## Data to process

>>>>

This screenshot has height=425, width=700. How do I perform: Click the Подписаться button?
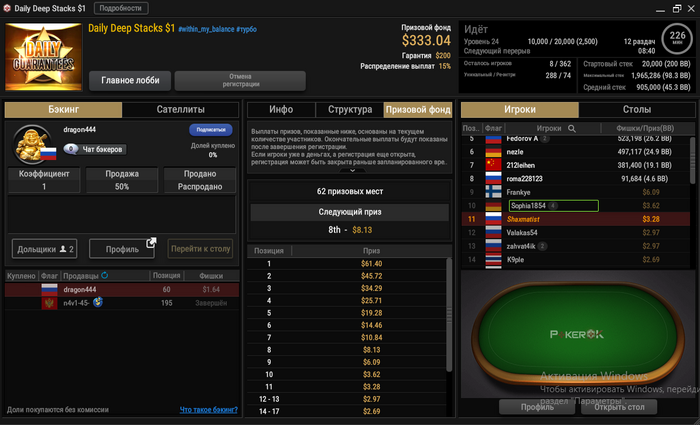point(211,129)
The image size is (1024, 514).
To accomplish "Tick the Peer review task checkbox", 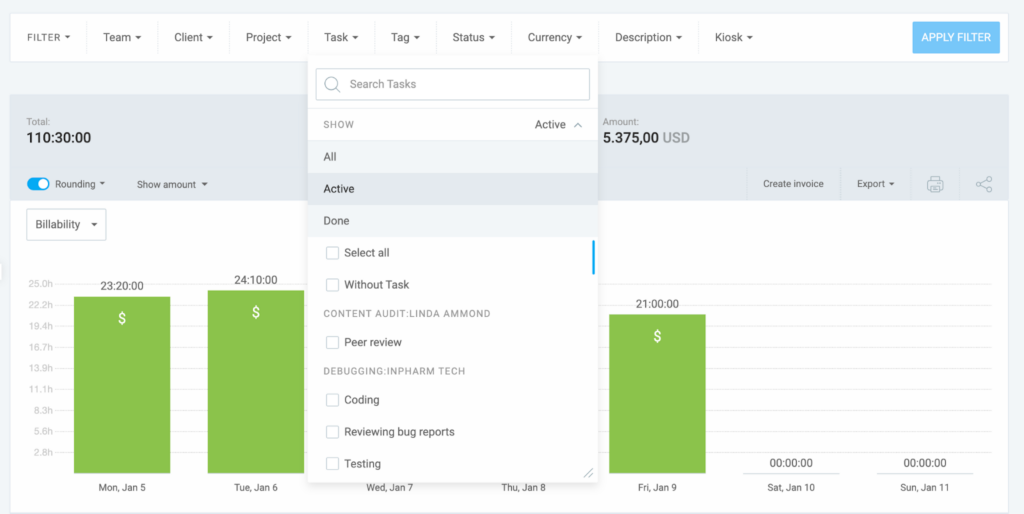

<<<<
>>>>

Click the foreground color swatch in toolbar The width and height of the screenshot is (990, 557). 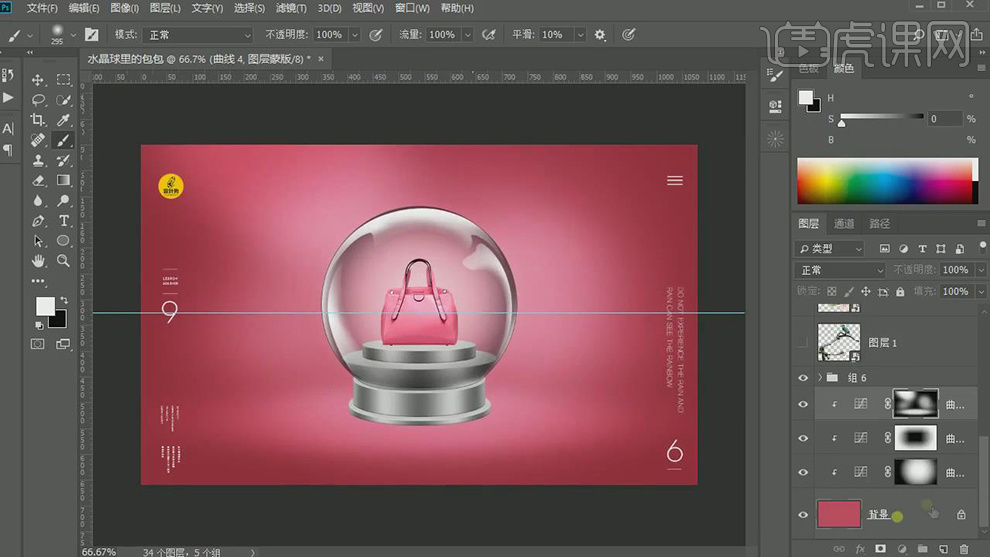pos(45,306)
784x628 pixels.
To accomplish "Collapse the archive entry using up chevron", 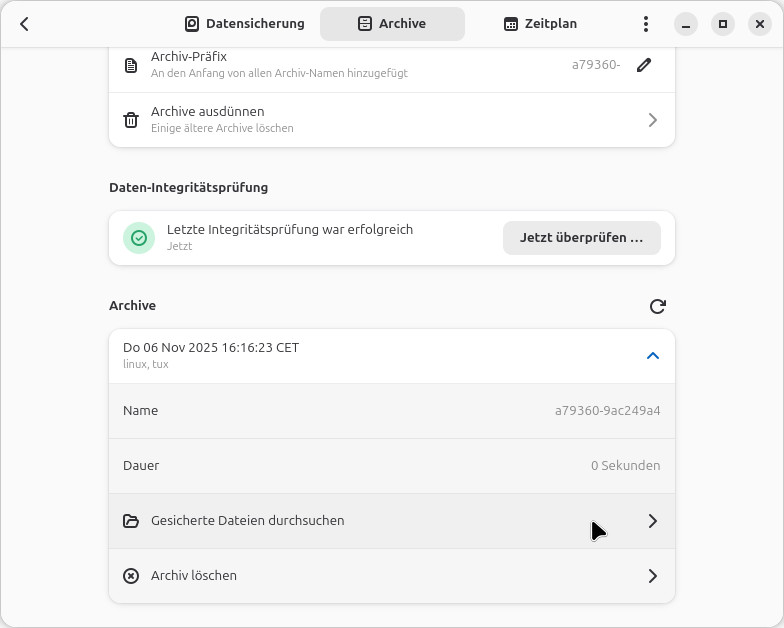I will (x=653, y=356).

<<<<

## Work instructions
Write out the lines above from the one with "The image size is (1024, 514)." through the one with "the Peer review", ends included, exactly; no picture goes in.

## Problem solution
The image size is (1024, 514).
To accomplish "Tick the Peer review task checkbox", 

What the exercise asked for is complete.